Nix: Hypervisor, Kubernetes, and Containers

This guide accompanies my 2023 Kubecon talk, Nix, Kubernetes, and the Pursuit of Reproducibility.

Nix, the language, packages, and operating system, is seeing increased popularity with its promise of providing a highly-composable way to create reproducible software. I've been intrigued by the Nix ecosystem for some time as I often struggle to reproduce the exact configuration found on my VMs and, at times, hypervisors. The reasoning for this struggle varies, but often it's simply laziness of ensuring changes I've made on a host make it into automation like Packer or Ansible. Trying to build my environment with Nix seemed like a good way to rid myself of th is bad habit, while also learning a new stack.

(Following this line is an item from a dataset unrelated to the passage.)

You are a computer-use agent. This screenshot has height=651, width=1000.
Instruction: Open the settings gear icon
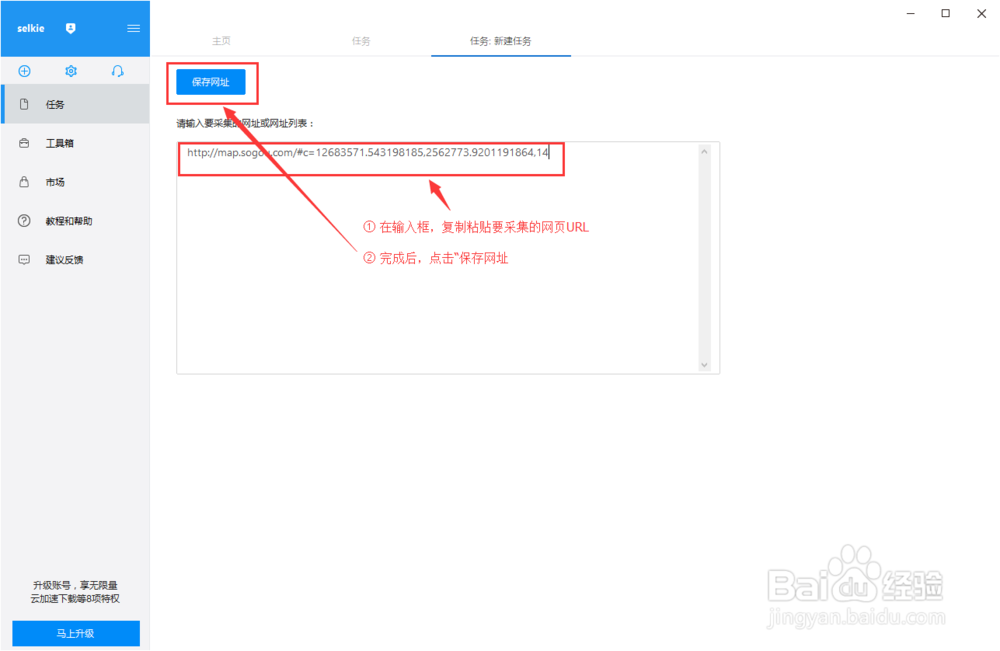(x=69, y=71)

This guide will demonstrate the various configuration I've made in making this transition to Nix(OS). I'll attempt to keep this guide pretty concise to the actual steps taken, but see my Kubecon presentation for additional context (and some jokes) around the use case:

Hypervisor

My hypervisors are run on an amalgamation of computers. These computers range from decommissioned enterprise gear to old consumer hardware (often utilizing a laptop or 2). For evidence of the "jankyness", see below:

Given that hardware may come and go, it's important I can provision the hypervisor consistently. For setting up a hypervisor, the exercise largely entails configuring networking and qemu/libvirt. Of course, this all comes after the base-OS installation.

OS Install via ISO

Since the hypervisor is installed on baremetal, we need to start by installing the base NixOS operating system. Then we'll bring the custom configuration in. I'll leave creating install media and installing the base OS to you. The Nix community also has this documented in their manuals.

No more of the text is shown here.